Proximity Induced Superconducting Properties in One and Two Dimensional Semiconductors: Towards Topological States of Matter

Abstract

This report is concerned with the properties of one and two dimensional semiconducting materials when brought into contact with a superconductor. Experimentally we study the 2D electron gas in an InGaAs/InAs heterostructure with aluminum grown in situ on the surface, and theoretically we show that a superconducting 1D nanowire can harbor Majorana bound states in the absence of spin–orbit coupling.

We fabricate and measure micrometer–sized mesoscopic devices demonstrating the inheritance of superconducting properties in the 2D electron gas.

By placing a quantum point contact proximal to the interface between the 2D electron gas and the aluminum, we are able to demonstrate quantization of conductance in units of 4e2/h indicative of perfect Andreev reflection at the interface. We show that the quantum point contact can be operated as a tunnel probe to locally measure the density of states in the electron gas, which shows dramatically suppressed conductance (a hard gap) for energies below the superconducting pair potential. By fabricating Josephson junctions where the 2D electron gas is flanked by two superconducting banks, we also study the supercurrent carrying properties of the 2D electron gas. When a voltage is passed through the Josephson junction, we observe multiple Andreev reflections and preliminary results point to a highly transmissive interface between the 2D electron gas and the superconductor.
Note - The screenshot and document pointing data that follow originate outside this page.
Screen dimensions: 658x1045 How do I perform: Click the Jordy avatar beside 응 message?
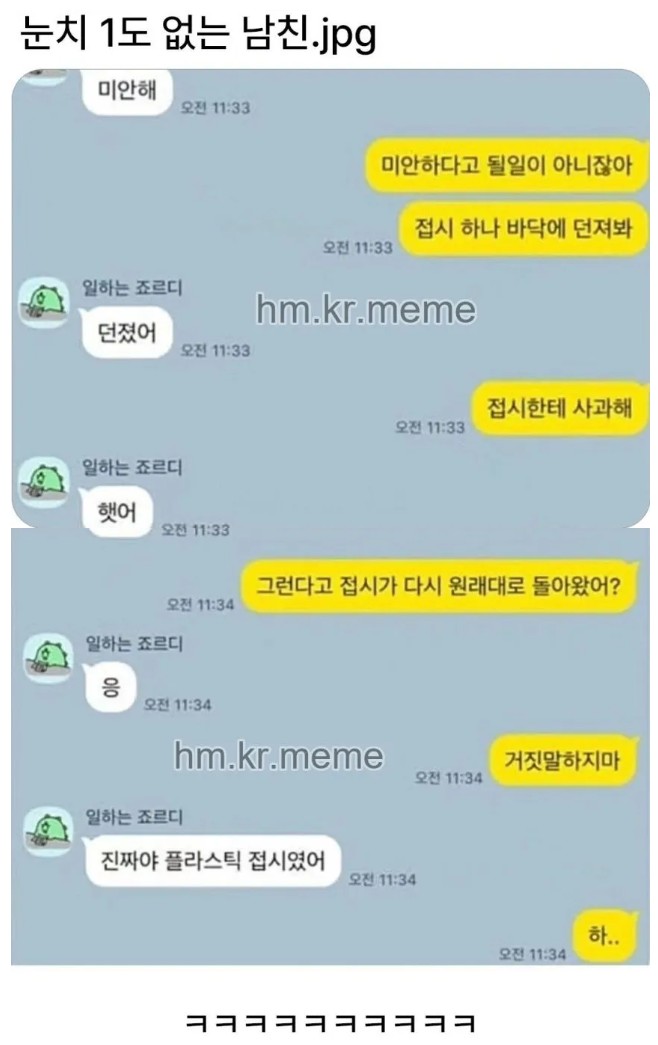pos(47,658)
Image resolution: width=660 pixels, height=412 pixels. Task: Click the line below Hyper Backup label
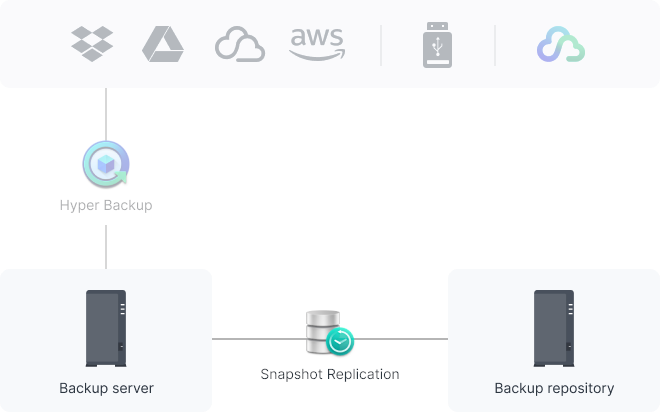click(106, 247)
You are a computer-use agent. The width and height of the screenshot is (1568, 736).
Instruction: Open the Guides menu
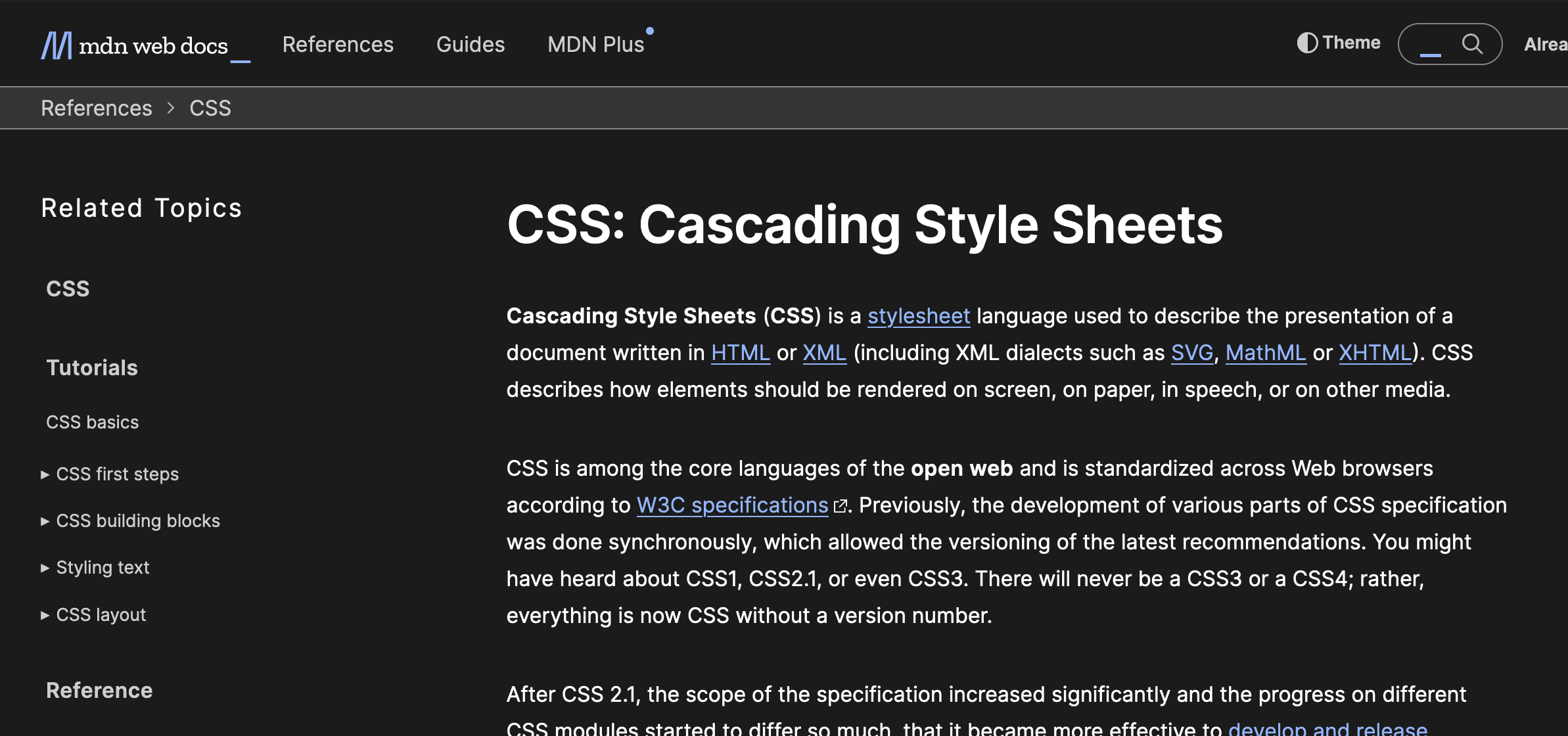(x=471, y=44)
In the theoretical section we demonstrate analytically and numerically, that in a 1D nanowire with a superconducting pairing potential, Majorana bound states can exist in the absence of spin–orbit coupling. Our proposal dispenses with spin–orbit coupling at the expense of a locally varying magnetic field. The presence of the topological state is demonstrated analytically by mapping our model onto a superconducting nanowire with topological properties. We deploy a numerical code using the scattering matrix approach to demonstrate the topological state for realistic parameters of a typical nanowire and magnetic fields generated from small permanent magnets.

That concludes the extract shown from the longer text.